Vitamin D. The prevalence of vitamin D deficiency is between 33% and 77% in those with advanced disease, and hypovitaminosis D is a risk factor for developing COPD. Supplementation of deficient patients has been found to strengthen airway muscles and reduce the incidence of moderate to severe COPD exacerbation in patients with COPD with baseline 25-hydroxyvitamin D levels of < 50 nmol/L.,
N-acetylcysteine supplementation. N-acetylcysteine, a dietary supplement with mucolytic, antioxidant, and anti-inflammatory properties, reduces the number of COPD exacerbations when taken at a dosage of 600 mg twice daily.
Follow suggestions for preventing and treating upper respiratory infection.

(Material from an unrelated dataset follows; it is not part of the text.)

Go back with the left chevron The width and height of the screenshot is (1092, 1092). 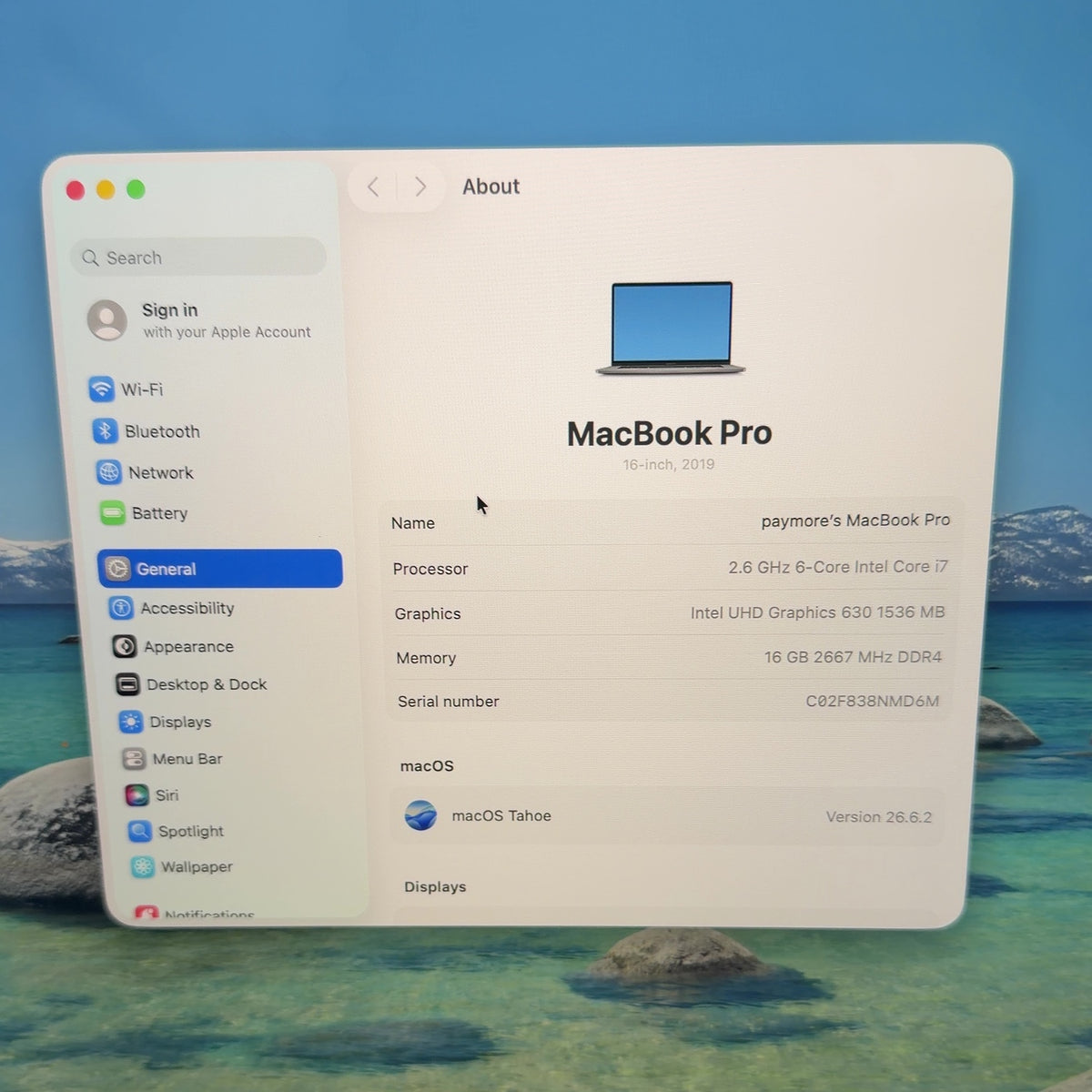[373, 187]
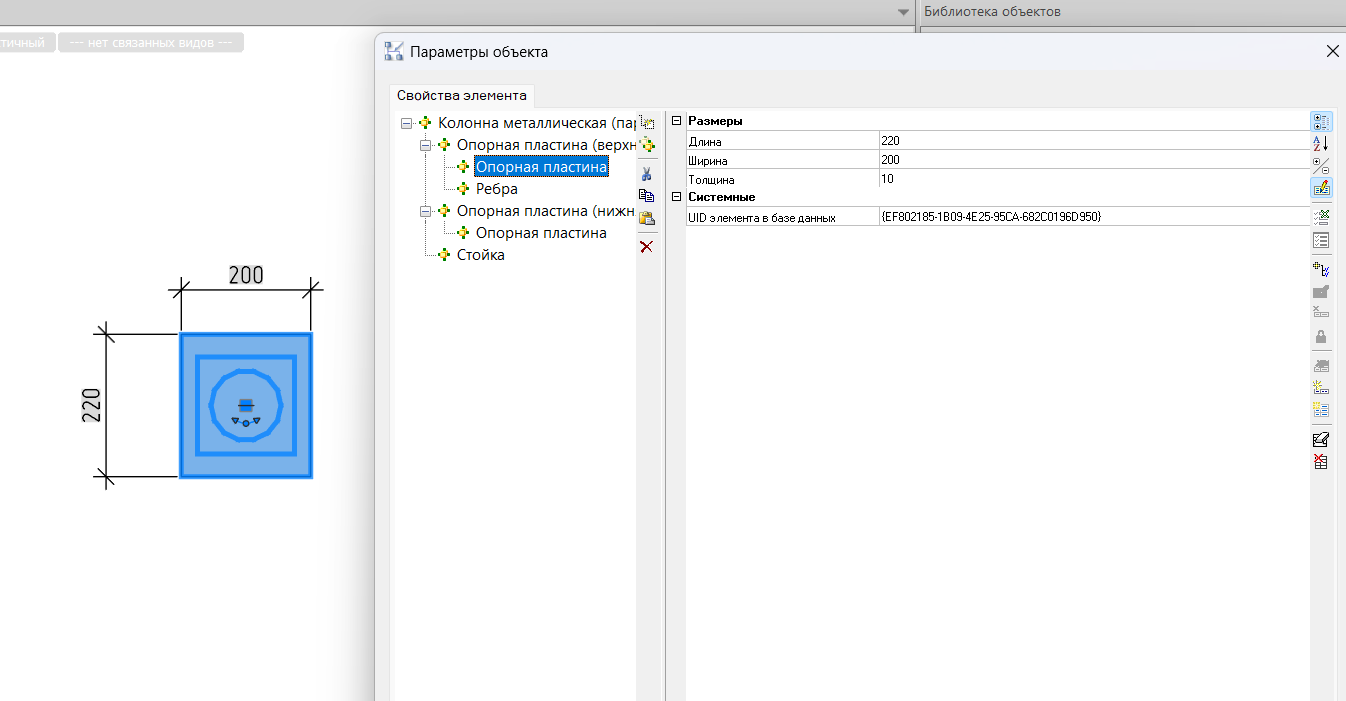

Human rhinovirus infections cause roughly 80% of common colds and are a crucial trigger of COPD exacerbations. (See Upper Respiratory Infection chapter.)
Nutritional Supplementation and COPD Mortality
Despite the risk represented by being obese, most patients with COPD are not overweight, and 25-40% are considered undernourished. It is essential to prevent excessive weight loss, as COPD patients with a body mass index of < 20 have a higher risk for disease exacerbations, compared with weight-stable individuals. Loss of excessive amounts of weight (particularly fat-free mass) in patients with COPD is multifactorial, and mechanisms include dyspnea, increased energy expenditure due to difficulty breathing, and an increase in proinflammatory cytokines that have diminishing effects on appetite and food intake.
A joint statement published by the American Thoracic and European Respiratory Societies held that caloric supplementation should be considered in persons with a body mass index < 21 kg/m2, unintentional weight loss of > 5% in the past month or > 10% over 6 months, or depletion in fat-free or lean body mass.
Systematic reviews and meta-analyses have shown that oral nutritional supplementation in COPD patients significantly improves body weight, inspiratory and expiratory muscle strength, handgrip strength, quality of life, exercise performance, and the effects of exercise rehabilitation programs.
See Basic Diet Orders chapter.
Nutritional supplements, if indicated and per the recommendation of a registered dietitian.
What to Tell the Family
COPD is preventable in most cases by not smoking or by quitting smoking early. The family can play an important role in preventing COPD by encouraging smokers in the family to quit and by following healthful diets.
A family member who has COPD may require medications to reduce lung inflammation, dilate the bronchi, and reduce airway obstruction. Eventually, supplemental oxygen becomes necessary. Making sure the patient stays active helps prevent deconditioning and slows the progression of symptoms.